You might think pointing a camera into inky blackness is a foolish pursuit. Documenting the night would make for memorable minutes of nothingness once it hit a similarly inky cinema screen. Sure, there would be occasional entertainment from latecomers tripping on the stairs, but otherwise, nothing, right?
Not so.
Lawrence Johnston took his camera into the wilds of Australia after dark; from Uluru to Brisbane’s Storey Bridge, with notable side trips into the jungles of Kings Cross, Chapel Street and Oxford Street.
Perhaps this is more a document of what can be found when you cast a light into the Australian night. It reveals the nature of life between dusk and dawn – society in all its crazy, beautiful, ugly form.
While Johnston’s camera prowls the streets, Paul Capsis joins other notable Australians who reveal what the night means to them, including dancer David Page, writer Christos Tsiolkas and director Adam Elliot. Horrible, sad, funny, warm – these are stories of everyday emotion that plant our own experiences onto the film.
Johnston’s own unsettling reaction with the night comes from childhood.
“We lived near a refinery and my mother would stand at the window looking at the night sky,” he says. “She was always scared that the lights reflected on the clouds meant there was something wrong.

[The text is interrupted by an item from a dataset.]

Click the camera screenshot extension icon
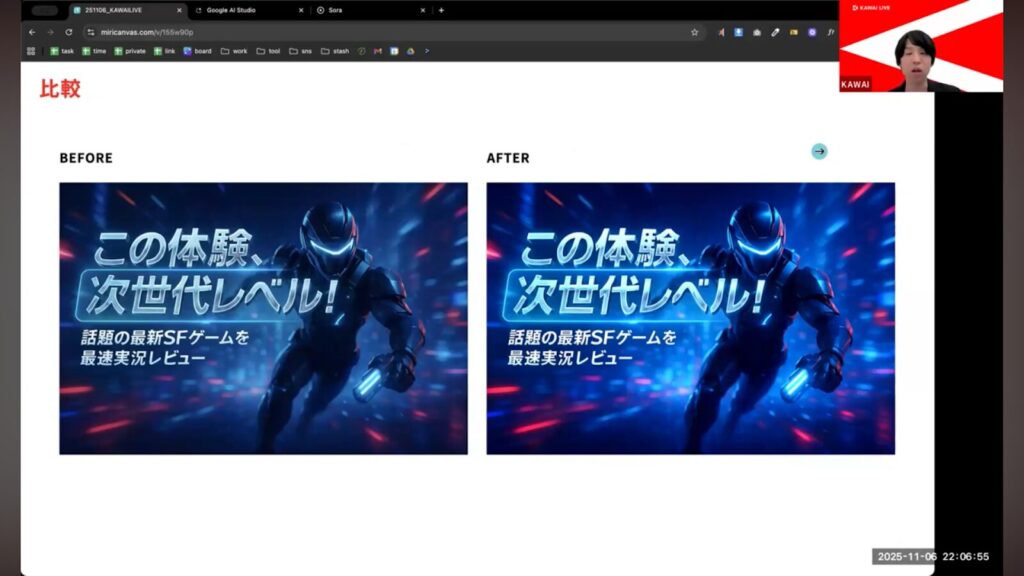Viewport: 1024px width, 576px height. point(757,32)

We believed her because she was our mother.”
In making the film, Johnston says he wanted it to be theatrical and entertaining.
“It wouldn’t work as an arty-farty kind of treatise on the night loaded with metaphorical darkness,” he says. “We wanted to make something that was celebratory, beautiful and romantic, because so many things in the world aren’t.”
There’s something Baraka about the lush visuals and rich cinematography. And once you get a copy on DVD, you can always add your own soundtrack for the complete chill-out experience.
While Johnston shows ordinary people going about extraordinary lives under the comfort of night, look closely. Who knows, you might already be there.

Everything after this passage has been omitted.